04_pure-mpi/03_tofu-barrier
Hands-on: Collective communication and Tofu Barrier Interconnect
- Choose either C/C++ (
c) or Fortran (fortran) samples. Both of them are fine, as well.
C/C++
How to compile and how to execute
1. Compile program
- We have three kinds of kernels in
elm3/, elm6/, and elm6.sep/.
- The executable file (
run.x) is generated in each directory.
$ cd c/elm3
$ make # make -f Makefile.own # if using own compiler
$ ls
run.x ...
$ cd c/elm6
$ make # make -f Makefile.own # if using own compiler
$ ls
run.x ...
$ cd c/elm6.sep
$ make # make -f Makefile.own # if using own compiler
$ ls
run.x ...
2. Run program
- A job script (
task.sh) to execute the program is located in results/.
- BE CAREFUL: The program works when the number of MPI tasks is greater than 1.
- In the job script, we set the number of used nodes as 12 (= 1 Tofu). You can change it into a smaller value, but one is not meaningful.
- In the job script, three kinds of kernels (
elm3, elm6, and elm6.sep) are successively executed. Each of the results is saved in the corresponding directory, like elm3.
- You can run the program either:
## To run as a batch job
$ cd c/results
$ pjsub task.sh
## Or, to run in an interactive job
$ cd c/results
$ bash task.sh
- The job in the Exercises will be completed within 2 minutes.

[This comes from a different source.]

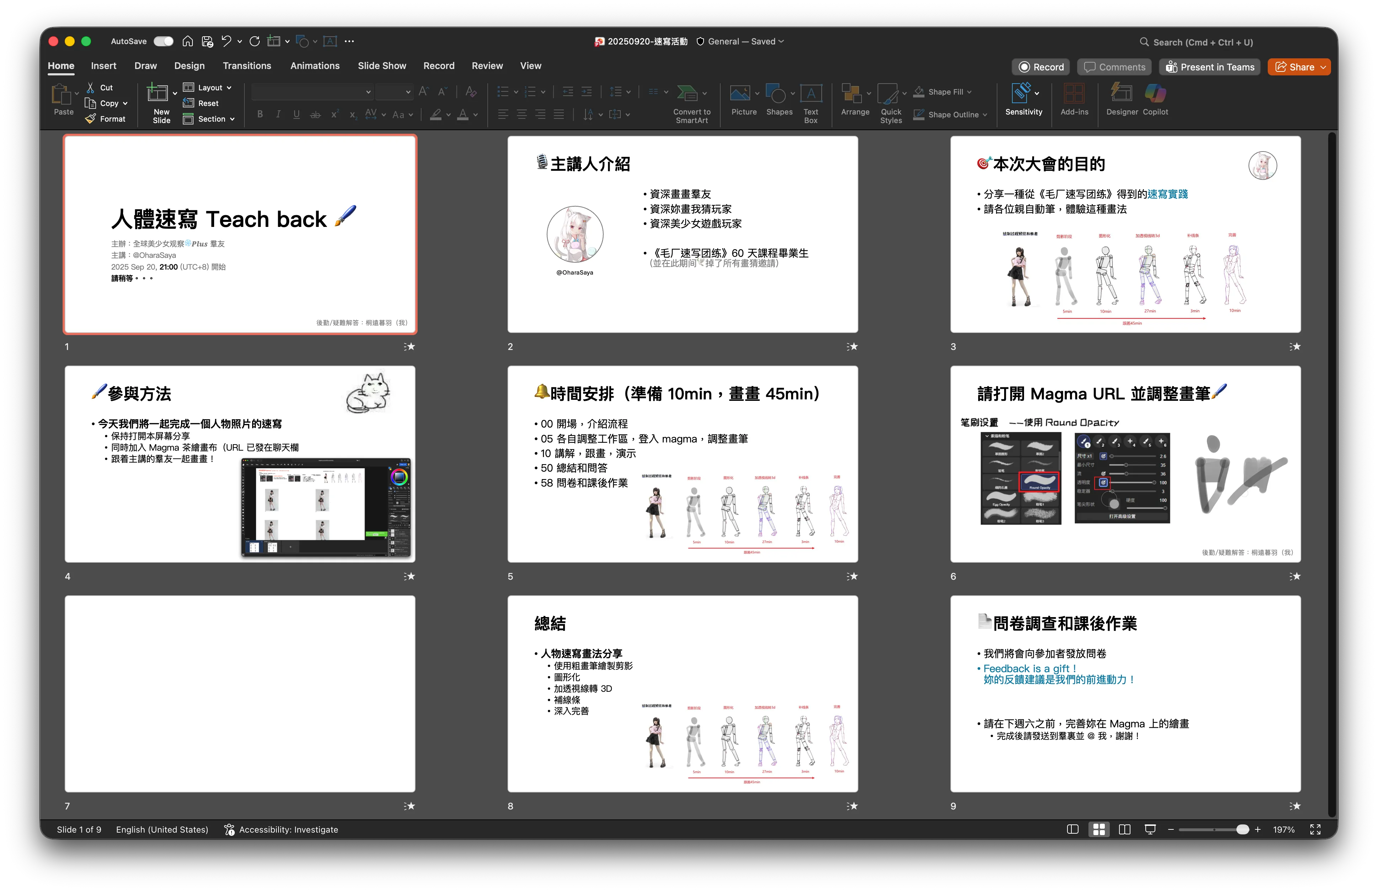
Task: Click the Record button
Action: tap(1040, 67)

- For safety, we set the elapsed time of the jobs cript as 4 minutes.
Exercises A
- E1: Check
elm3/main.c. Which kinds of MPI collective communication routines are there? Among them, which can use communication with the features of the Tofu barrier interconnect?
- E2: As for
elm6/main.c and elm6.sep/main.c, repeat similar consideration to the above.
- E3: According to the MPI statistical information of the program (the standard error file), check whether the Tofu barrier communication is allowed or not.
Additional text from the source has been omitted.